WHAT TO PRODUCE: Only the lines from the one containing "At what coordinates" through the end of the data below are to be repeated, exactly as given, without pictures.

[DATA LISTING Boundary: Start]

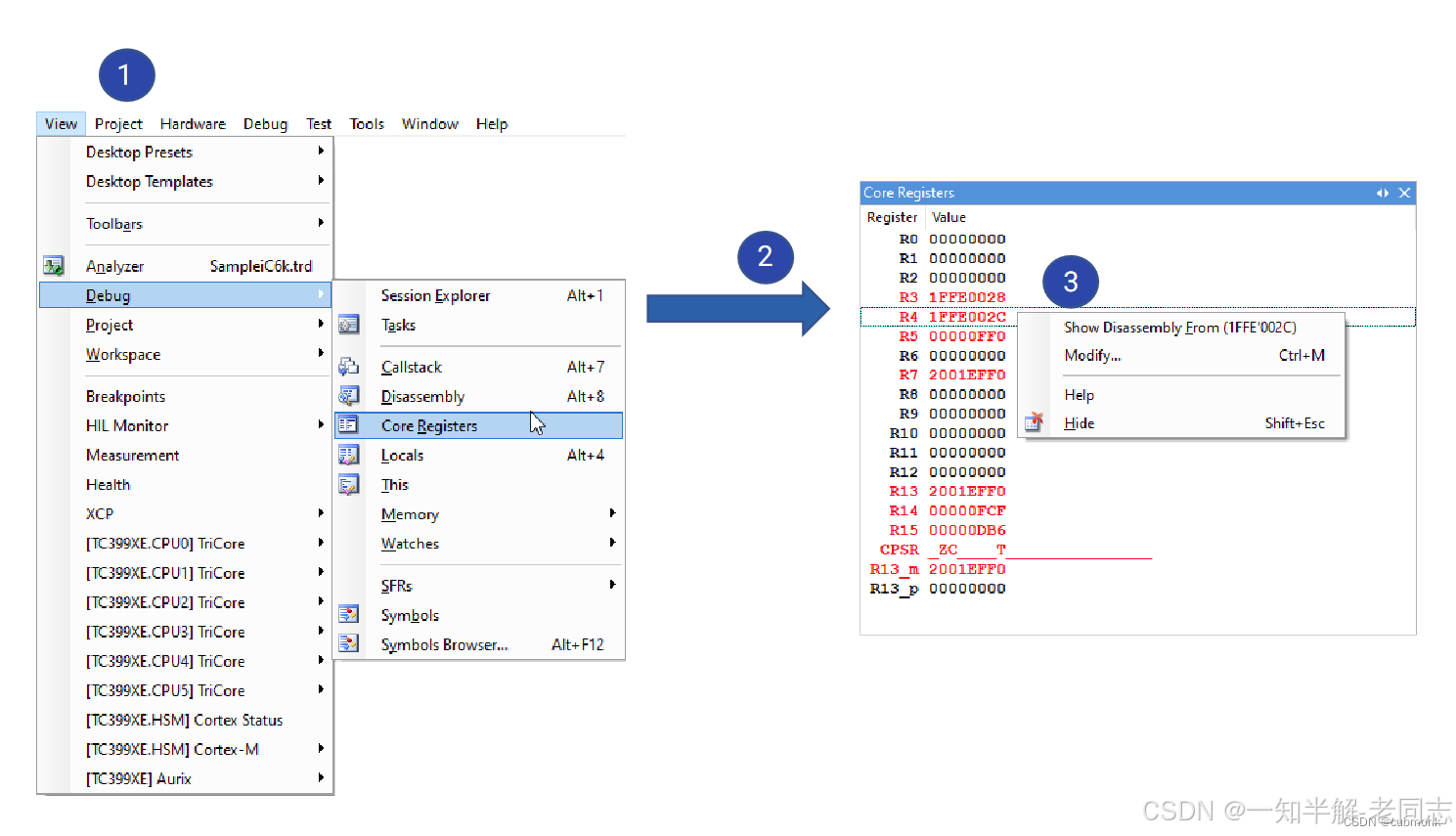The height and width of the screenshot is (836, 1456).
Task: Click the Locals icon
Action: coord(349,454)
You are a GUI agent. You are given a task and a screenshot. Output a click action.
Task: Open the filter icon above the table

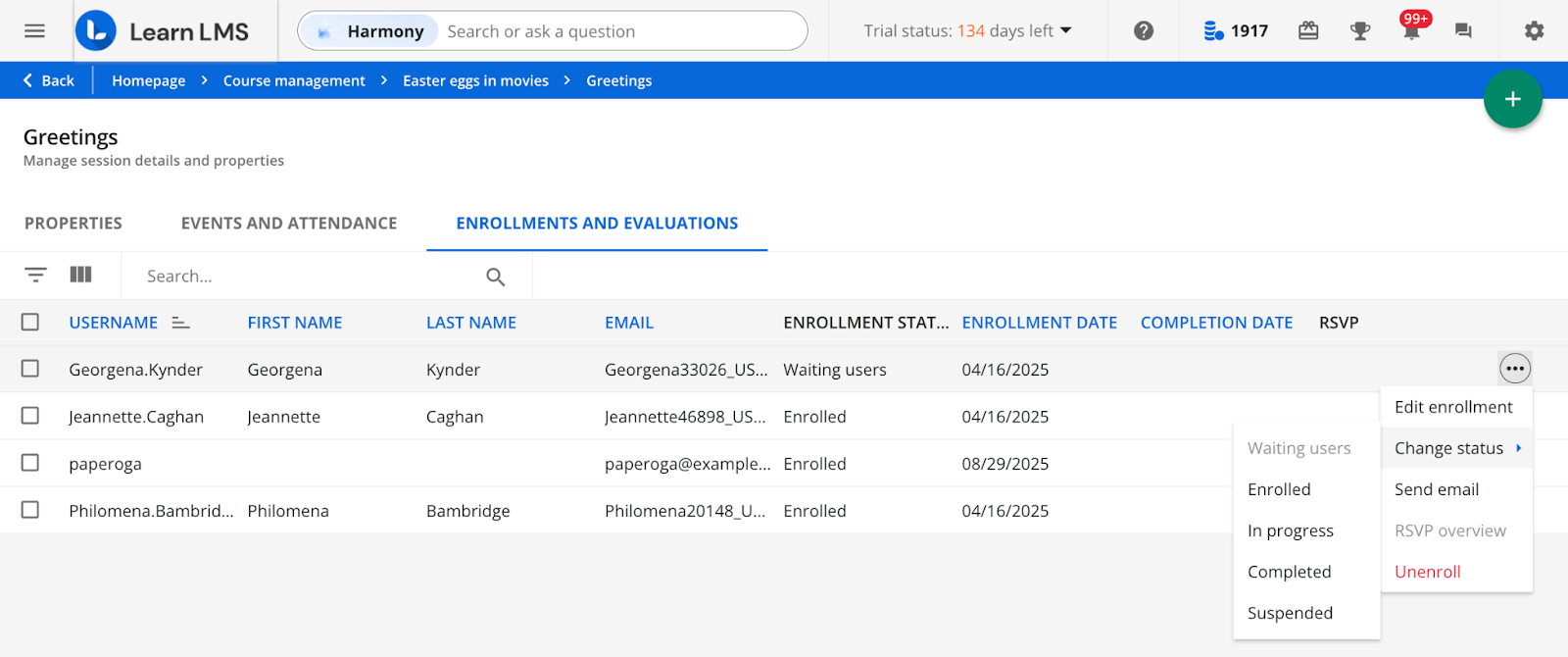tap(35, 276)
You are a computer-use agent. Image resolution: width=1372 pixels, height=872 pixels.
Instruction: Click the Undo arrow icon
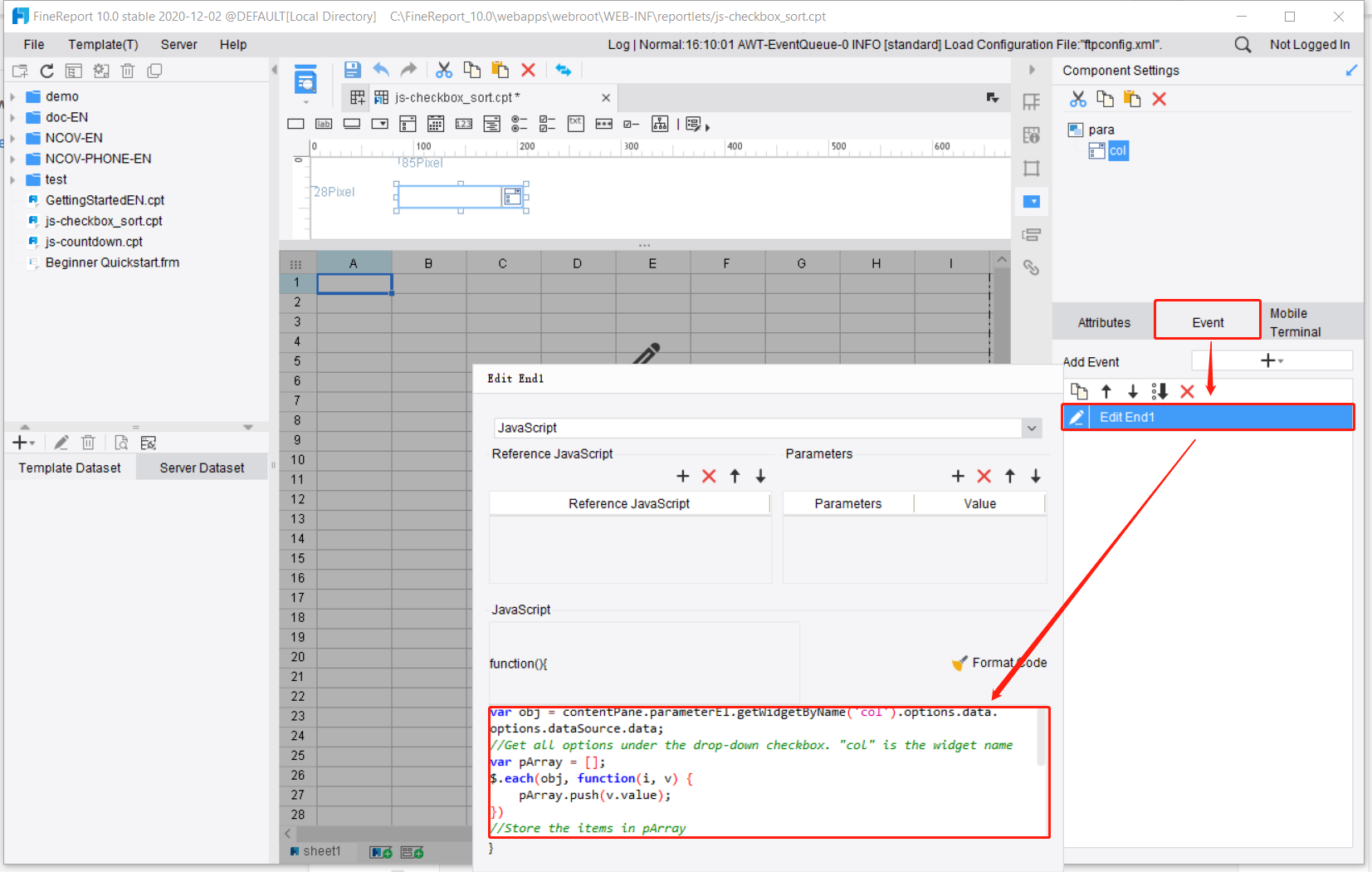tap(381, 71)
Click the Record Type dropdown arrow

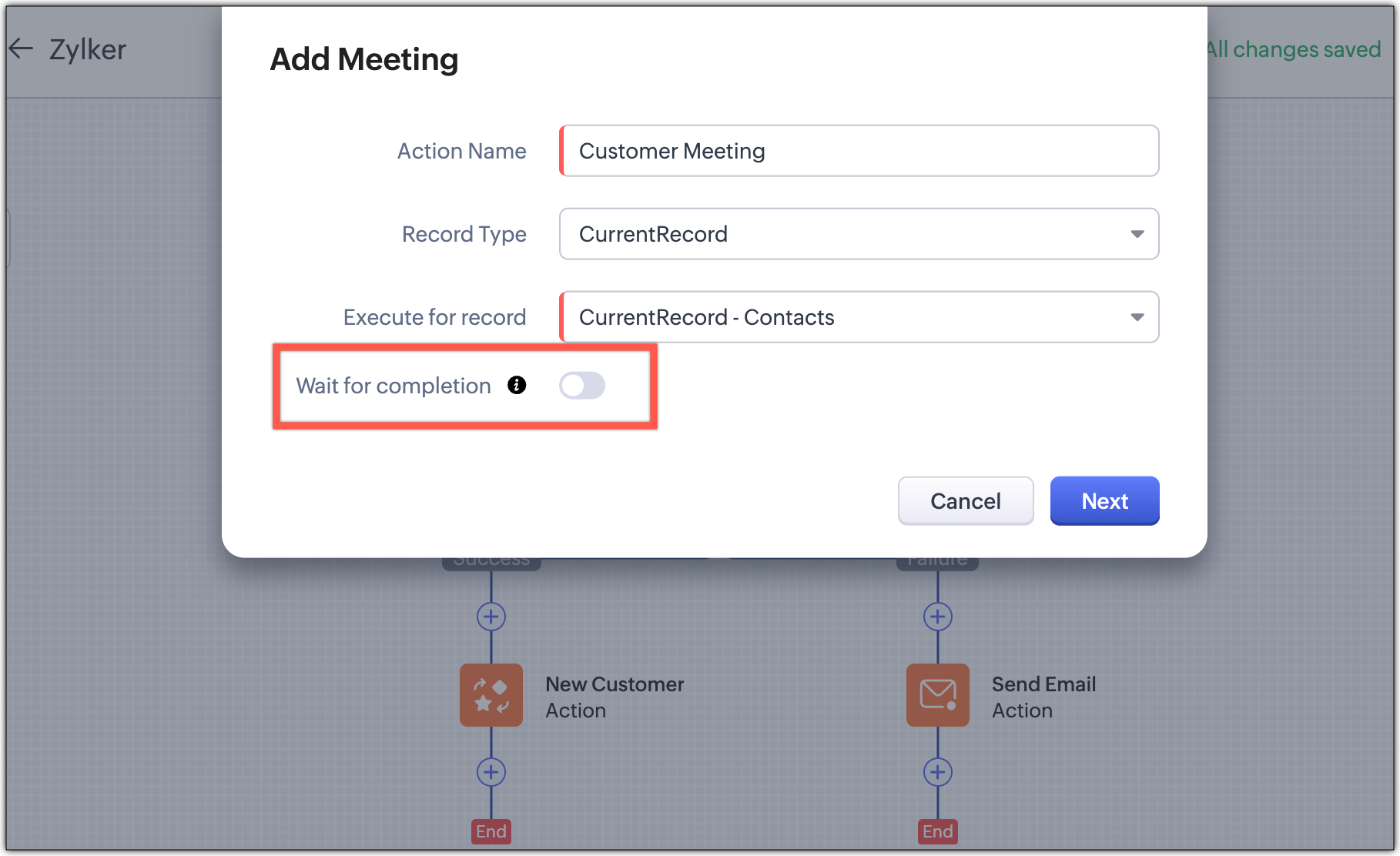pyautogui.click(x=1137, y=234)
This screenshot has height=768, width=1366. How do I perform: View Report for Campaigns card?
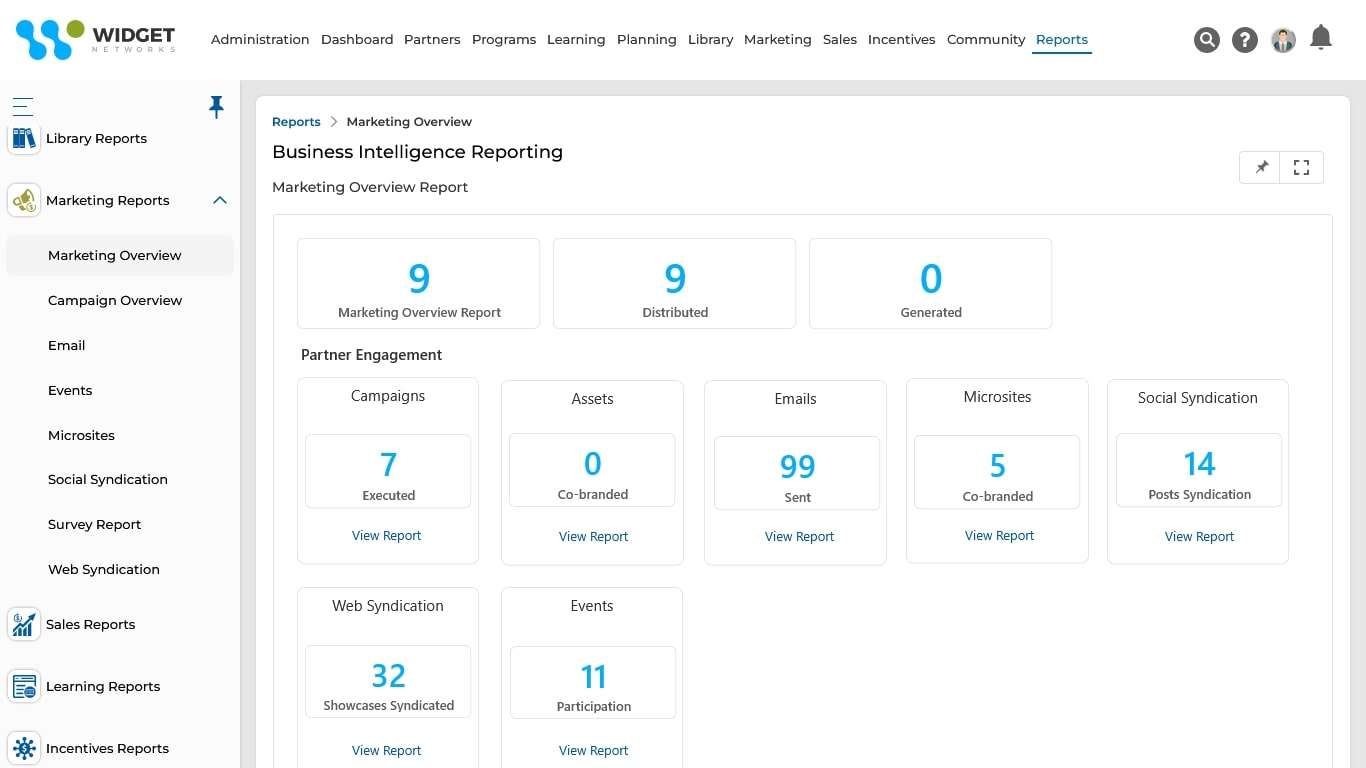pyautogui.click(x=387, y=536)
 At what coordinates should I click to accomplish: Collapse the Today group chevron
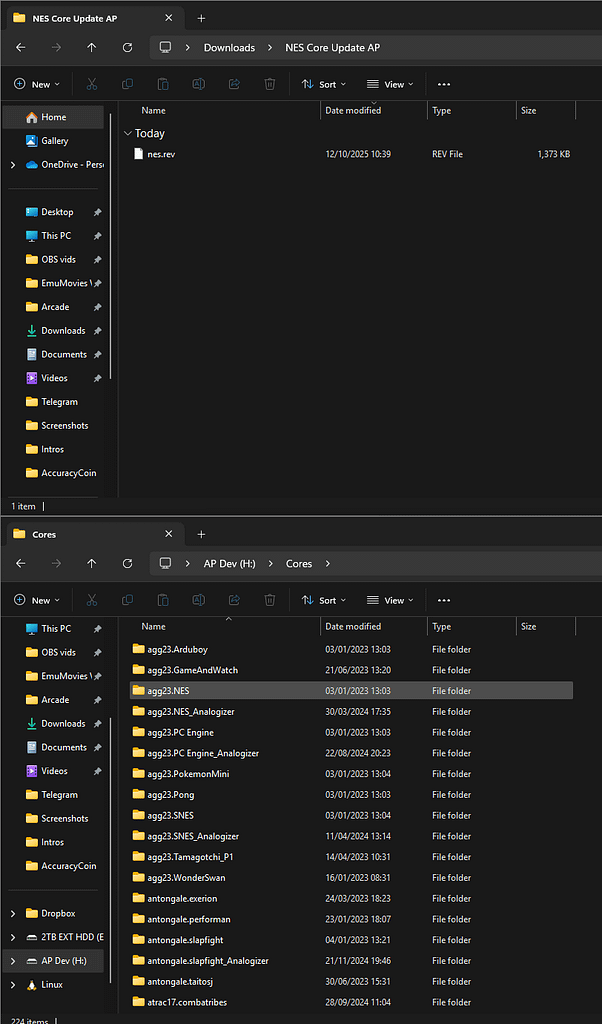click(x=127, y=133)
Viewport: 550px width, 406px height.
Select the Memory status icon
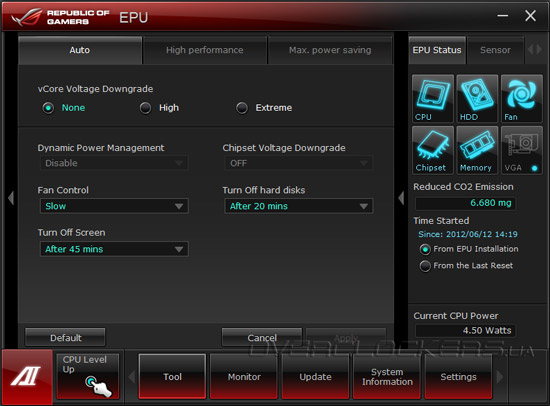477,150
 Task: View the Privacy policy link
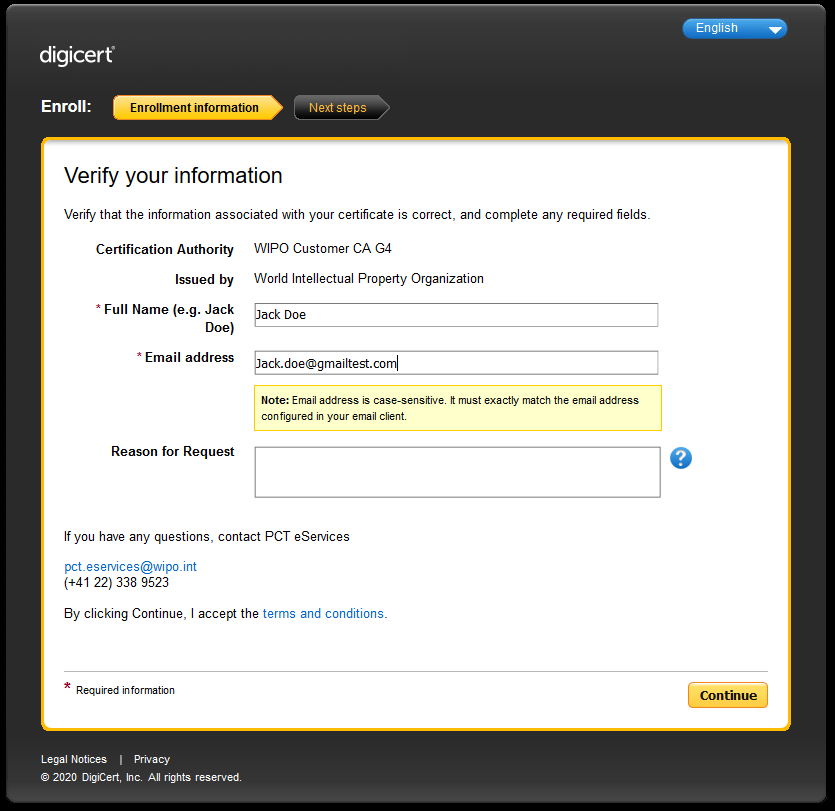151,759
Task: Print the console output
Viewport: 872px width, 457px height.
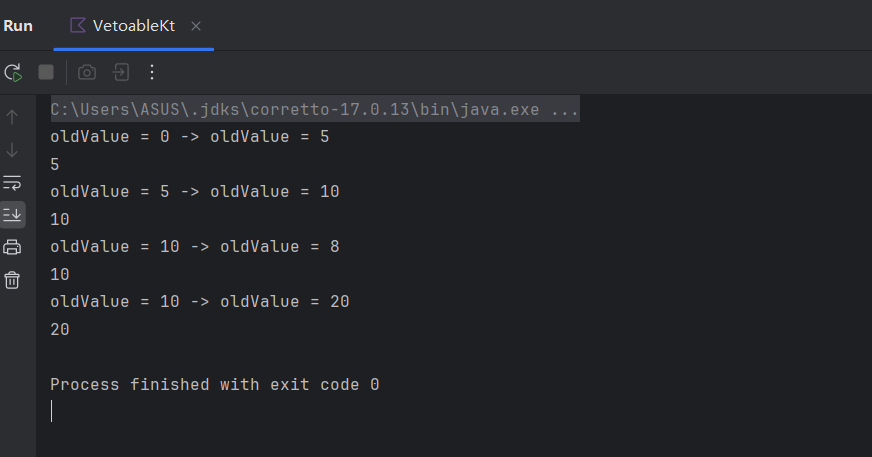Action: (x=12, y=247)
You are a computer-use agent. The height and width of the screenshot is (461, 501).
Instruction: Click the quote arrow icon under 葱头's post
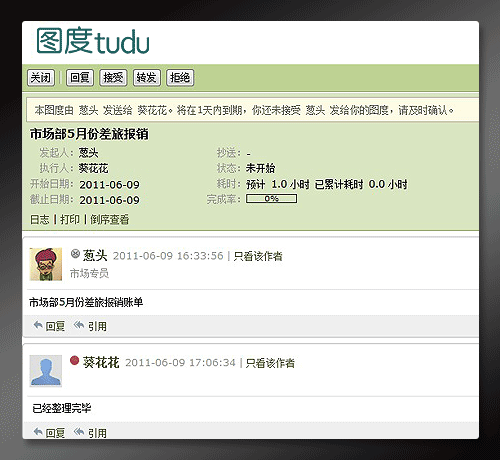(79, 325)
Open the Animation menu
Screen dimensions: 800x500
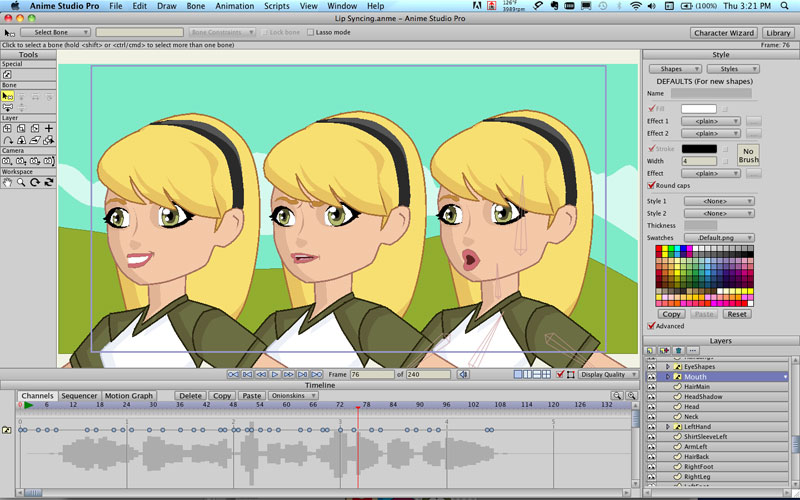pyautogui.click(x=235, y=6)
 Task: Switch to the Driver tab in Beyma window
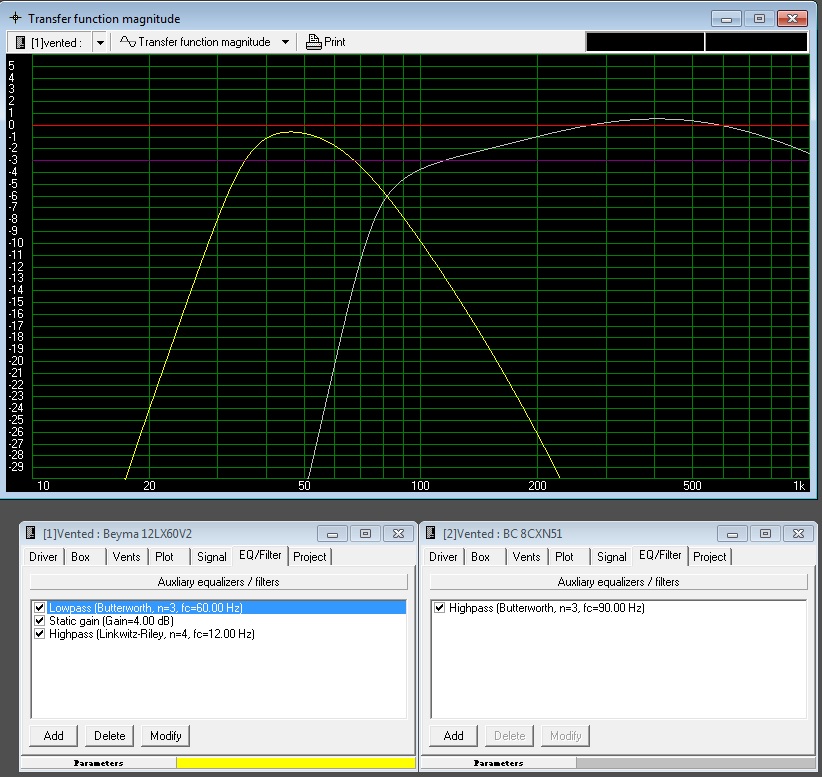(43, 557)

[DATA LISTING Boundary: End]

RESPONSE TO THIS TASK:
 At what coordinates should I click to accomplish: Collapse the Today group chevron
click(x=127, y=133)
Viewport: 550px width, 406px height.
Select the Memory status icon
477,150
 Task: View the Privacy policy link
151,759
Task: Print the console output
Viewport: 872px width, 457px height.
Action: (x=12, y=247)
You are a computer-use agent. The height and width of the screenshot is (461, 501).
Instruction: Click the quote arrow icon under 葱头's post
(79, 325)
Open the Animation menu
Screen dimensions: 800x500
pyautogui.click(x=235, y=6)
 Task: Switch to the Driver tab in Beyma window
(43, 557)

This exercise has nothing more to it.